→ **Work instructions**:
1. From the Salmon workshop page, return the passage between "We first need" and "from the GENCODE.", inclusive.
2. For each statement, say yes or no depending on whether the Salmon workshop page supports it, and quote the page's deciding words: (a) the current GENCODE version at the time of the workshop is 31; (b) Salmon needs a large amount of memory; (c) the transcriptome and annotation will be taken from Ensembl.

→ **Document text**:

○ ○ ○

UC Davis Bioinformatics Core August 2019 RNA-Seq Workshop @ UCD

☰ Menu

Alignment using Salmon

Salmon Aligner

Salmon is a tool for quantifying the expression of transcripts using RNA-seq data. Salmon uses new algorithms (specifically, coupling the concept of quasi-mapping with a two-phase inference procedure) to provide accurate expression estimates very quickly (i.e. wicked-fast) and while using little memory. Salmon performs its inference using an expressive and realistic model of RNA-seq data that takes into account experimental attributes and biases commonly observed in real RNA-seq data.

We first need to index the reference (In this case the transcriptome)

1. First lets make sure we are where we are supposed to be and that the References directory is available.

cd /share/workshop/$USER/rnaseq_example

2. To align our data we will need the transcriptome (fasta) and annotation (gtf) for human. There are many places to find them, but we are going to get it from the GENCODE.

We need to first get the urls for the and protein coding genes. For RNAseq we want to use the protein coding transcript sequences and basic gene annotation. At the time of this workshop the current version of GENCODE is 31. You will want to update the scripts to use the current version.

index_figure1

index_figure1


3. Lets take a look at the help docs for salmon and its subcommands as well:

module load salmon
salamon -h
salmon index -h

4. First we need to index the transcriptome for STAR. Lets pull down a slurm script to index the human GENCODE version of the transcriptome.

wget https://raw.githubusercontent.com/ucdavis-bioinformatics-training/2019_August_UCD_mRNAseq_Workshop/master/scripts/salmon_index.slurm
less salmon_index.slurm

Press ‘q’ to exit.

○ ○ ○

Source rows
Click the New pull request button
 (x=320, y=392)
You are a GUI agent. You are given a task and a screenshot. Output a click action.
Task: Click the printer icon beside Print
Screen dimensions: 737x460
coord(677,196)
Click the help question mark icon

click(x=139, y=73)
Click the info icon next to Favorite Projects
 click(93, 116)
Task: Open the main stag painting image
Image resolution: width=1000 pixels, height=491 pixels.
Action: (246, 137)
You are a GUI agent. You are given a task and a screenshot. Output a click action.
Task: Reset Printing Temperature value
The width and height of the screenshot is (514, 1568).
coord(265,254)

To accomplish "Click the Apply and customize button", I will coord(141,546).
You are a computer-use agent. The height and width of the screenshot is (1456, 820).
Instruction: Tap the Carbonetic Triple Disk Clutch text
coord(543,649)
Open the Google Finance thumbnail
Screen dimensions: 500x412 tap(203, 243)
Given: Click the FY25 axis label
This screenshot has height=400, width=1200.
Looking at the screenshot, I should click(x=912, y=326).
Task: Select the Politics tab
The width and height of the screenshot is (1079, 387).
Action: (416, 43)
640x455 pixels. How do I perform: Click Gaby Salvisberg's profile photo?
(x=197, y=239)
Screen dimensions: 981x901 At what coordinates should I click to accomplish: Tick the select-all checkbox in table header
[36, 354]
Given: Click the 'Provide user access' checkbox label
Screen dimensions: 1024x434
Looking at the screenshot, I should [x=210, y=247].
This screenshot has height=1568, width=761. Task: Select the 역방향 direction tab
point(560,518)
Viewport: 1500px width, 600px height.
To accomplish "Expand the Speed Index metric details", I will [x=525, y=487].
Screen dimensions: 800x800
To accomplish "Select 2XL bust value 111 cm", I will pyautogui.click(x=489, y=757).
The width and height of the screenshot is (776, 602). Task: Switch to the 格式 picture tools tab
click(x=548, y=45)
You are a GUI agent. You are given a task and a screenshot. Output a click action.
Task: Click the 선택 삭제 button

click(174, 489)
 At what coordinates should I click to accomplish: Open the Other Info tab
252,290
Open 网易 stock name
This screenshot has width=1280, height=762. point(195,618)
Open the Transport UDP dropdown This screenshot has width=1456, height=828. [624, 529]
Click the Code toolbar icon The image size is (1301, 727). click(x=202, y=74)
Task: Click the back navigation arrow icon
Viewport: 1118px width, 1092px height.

○ ○ ○

→ **Solved problems**:
1.
We first need to index the reference (In this case the transcriptome)

1. First lets make sure we are where we are supposed to be and that the References directory is available.

cd /share/workshop/$USER/rnaseq_example

2. To align our data we will need the transcriptome (fasta) and annotation (gtf) for human. There are many places to find them, but we are going to get it from the GENCODE.

2.
(a) Yes: "At the time of this workshop the current version of GENCODE is 31."
(b) No: "while using little memory"
(c) No: "we are going to get it from the GENCODE."